Thursday, September 8, 2022

Psychiatric Police State

California is now a Psychiatric Police State. And lest you think this only applies to the unhoused, they are saying that they want to apply this "help" to people before mental illness makes them unhoused. So it applies to everyone.

We must resist and we must use all available means. We need the most militant kind of anti-psychiatry movement, and working at all levels. The majority of these CA legislators still believe that the psychiatric system is “helping” people, rather than seeing that these drugs are poisons and that they are the reason we have more and more psychiatric basket cases.
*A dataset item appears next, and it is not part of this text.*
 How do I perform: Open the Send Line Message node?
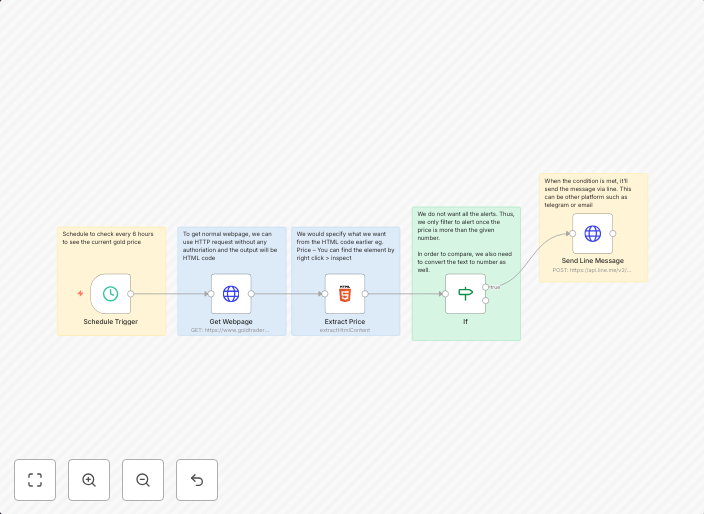pos(592,233)
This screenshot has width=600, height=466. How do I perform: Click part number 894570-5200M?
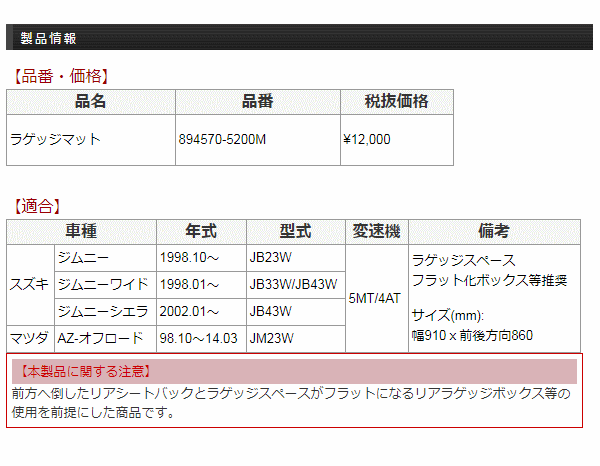point(222,140)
Anatomy of an Epidemic: Magic Bullets, Psychiatric Drugs, and the Astonishing Rise of Mental Illness in America by Robert Whitaker

California lawmakers approved CARE Court. What comes next? w/audio

Disability, Civil Rights, Racial Justice and Housing Advocacy Organizations Urge CA Governor Newsom to Veto ‘CARE Court’ Legislation

US: California Should Enact Housing, Treatment Options That Work, Deceptively Named ’CARE Court’ Legislation Will Undermine Effective Solutions

“The so-called ‘CARE Court’ is not about care at all – it plays on prejudices against people who are unhoused and living with mental health conditions to create a coercive system of court-ordered treatment when we know that involuntary treatment is ineffective and inhumane,” said Olivia Ensign, senior US program advocate at Human Rights Watch. “Instead of pouring millions of dollars into coercive measures that are set up to fail, lawmakers should invest in proven treatment and support programs.”
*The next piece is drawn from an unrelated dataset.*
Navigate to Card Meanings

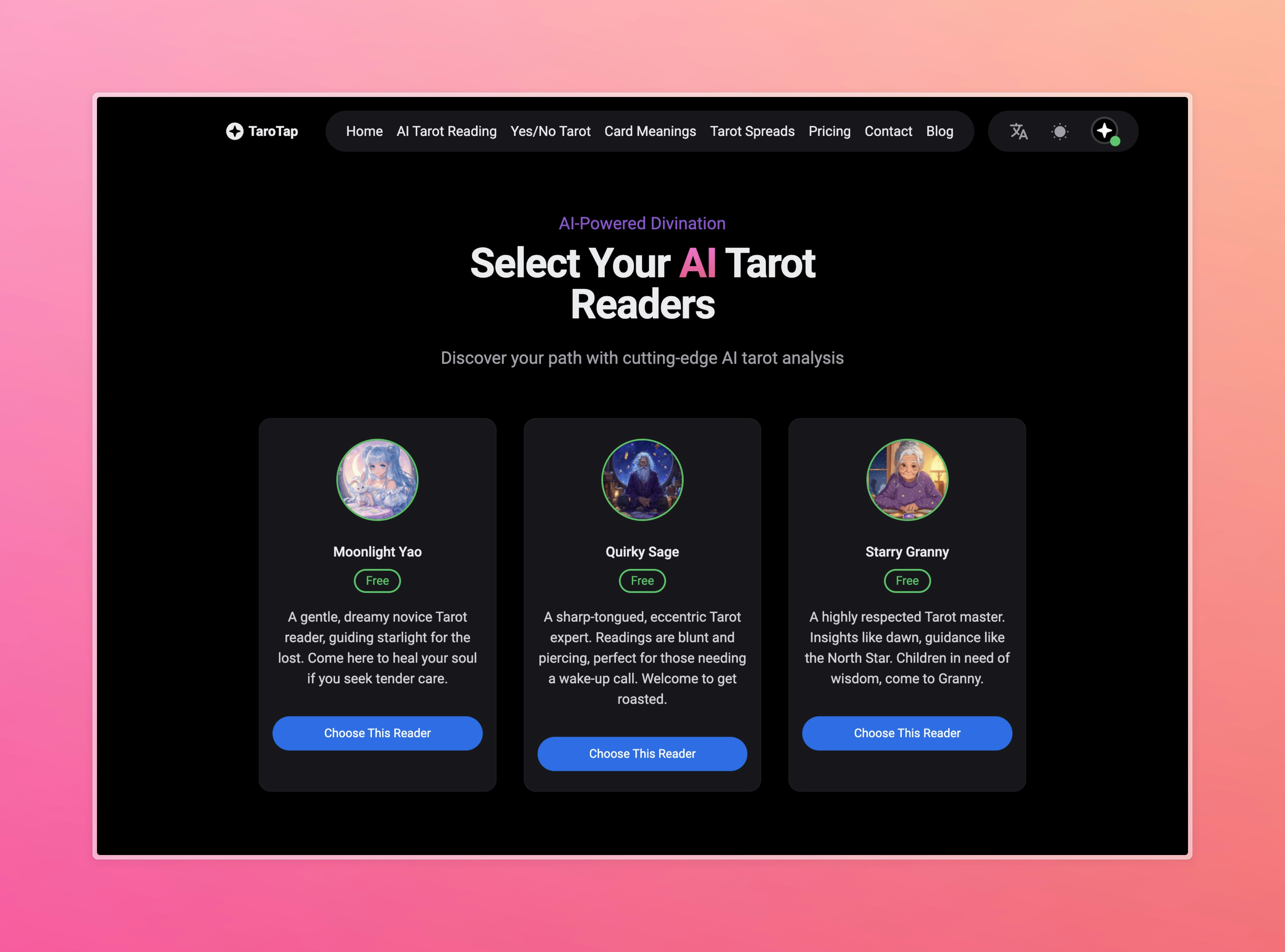tap(650, 131)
Governor Gavin Newsom proposed the CARE Court in March 2022. In the face of consistent opposition from a long list of disability, racial justice, peer-led, and other civil and human rights groups, including Human Rights Watch, the California legislature passed the bill in August. The bill now heads to Newsom for his signature.

The involuntary referral to the court can result in an order from a judge, called a CARE plan. That plan may include an order exerting power over fundamental areas of a person’s life, including medication, housing, and other services and support. Failure to obey this CARE plan can result in additional intervention, including possible conservatorship, which can strip a person’s ability to make decisions over their own lives and deny them the right to autonomy over their own health.

The new law will divert resources away from existing behavioral health and housing initiatives, potentially including successful community-based voluntary treatment, housing programs, and other social supports. The CARE Act does not create any new behavioral health or housing resources. Instead, it redirects money already in the budget to programs required by a CARE plan, placing additional pressure on resources that are already in short supply.

“The politicians who have promoted the CARE Court have repeatedly and falsely claimed it provides ‘voluntary’ treatment, when, in fact, the entire system is based on coercion,” Ensign said. “A person’s ability to access critical services and housing should not hinge on court control.”